Service Overview
Log Transmission is a service that collects and stores logs in real time from firewalls, IPS, and DDoS security devices, and transmits them to the areas required by the customer. It provides a foundation for performing security monitoring in the user domain using those logs.
Features
- Security Event Log Collection/Transmission: Collect and store logs in real time from security devices, and transmit security events.
- Secure Log Storage/Transmission: Log data can be stored securely, and backup and recovery are possible when needed. Collected logs are safely kept in a redundant storage, and data is transmitted by utilizing VPN services, etc. Sending securely.
Configuration diagram
Provided features
We provide the following features.
- Integration of various security log sources
- Real-time log collection from various sources such as firewalls, IPS, and DDoS security devices.
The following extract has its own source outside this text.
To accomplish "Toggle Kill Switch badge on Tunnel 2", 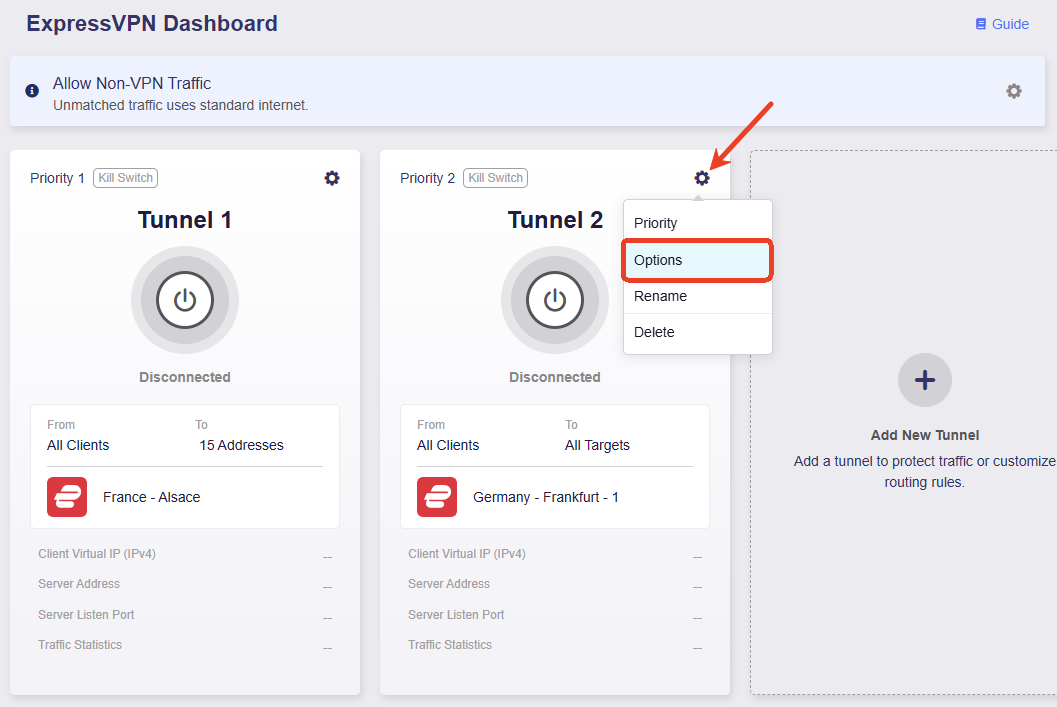I will [495, 178].
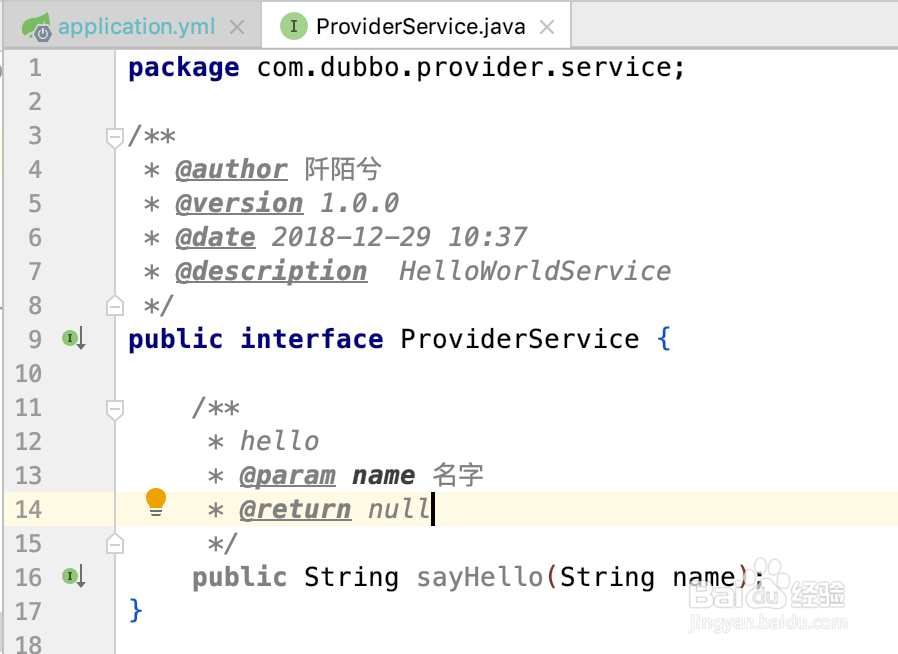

- Log Filtering and Processing
- Filter out unnecessary logs or extract only the logs requested by the customer.
Component
Log Transmission sends service log sources from the Samsung Cloud Platform to the equipment or system desired by the customer.
- The service runs by connecting via VPN to the customer’s office (server room) where the device that receives the log source is located.
Constraints
To use Log Transmission, please check the following items in advance.
- We collect and transmit logs for Security products offered by the Samsung Cloud Platform.
- To send logs, you must be connected via VPN to the device that receives the logs.
Provision status by region
Log Transmission is available in the environments below.
| Region | Provision status |
|---|---|
| Korea West (kr-west1) | Provided |
| Korea East (kr-east1) | Not provided |
| South Korea South 1 (kr-south1) | Not provided |
| South Korea South 2 (kr-south2) | Not provided |
| South Korea South 3 (kr-south3) | Not provided |
Table. Log Transmission regional availability status
Preceding Service
This is a list of services that must be pre-configured before creating the Log Transmission service. Refer to the guide provided for each service for details and prepare in advance.
| Service Category | Service | Detailed description |
|---|---|---|
| Networking | Direct Connect | A service that securely and quickly connects the customer’s network with the Samsung Cloud Platform |
| Security | DDoS Protection | Large-scale network traffic attack detection and response service |
| Security | IPS | A service that detects and responds to intrusions on websites and application servers in real time. |
| Security | Secured Firewall | Next-generation firewall service that meets high security requirement levels |
Table. Log Transmission Pre-service
- When running Log Transmission, you must select the service to which logs will be sent. Once the log transmission service target is determined, a VPN connection is required for secure log transmission.
- To use the Log Transmission service, configuration work is required for communication between the customer’s Office (on‑premise) and the customer’s VPC within the Samsung Cloud Platform. Please follow the process below to request an uplink line, including external integration software and VPN settings, Direct Connect firewall opening, etc.
- Create a Direct Connect service.
- Create a connection between the customer’s VPC and DCon-VPN.
- Apply for an uplink line for communication between the client’s On-premise and VPC.
- Application path: Support Center > Service Request List > Service Request
- Select service: Networking > Direct Connect
- Task Category: Uplink line request
- Configure routing for the VPN path.
- Set up the required routing information such as Firewall, Security Group, Direct Connect, etc.
Reference
Direct Connect creation and Uplink line request must be completed to use the Log Transmission service.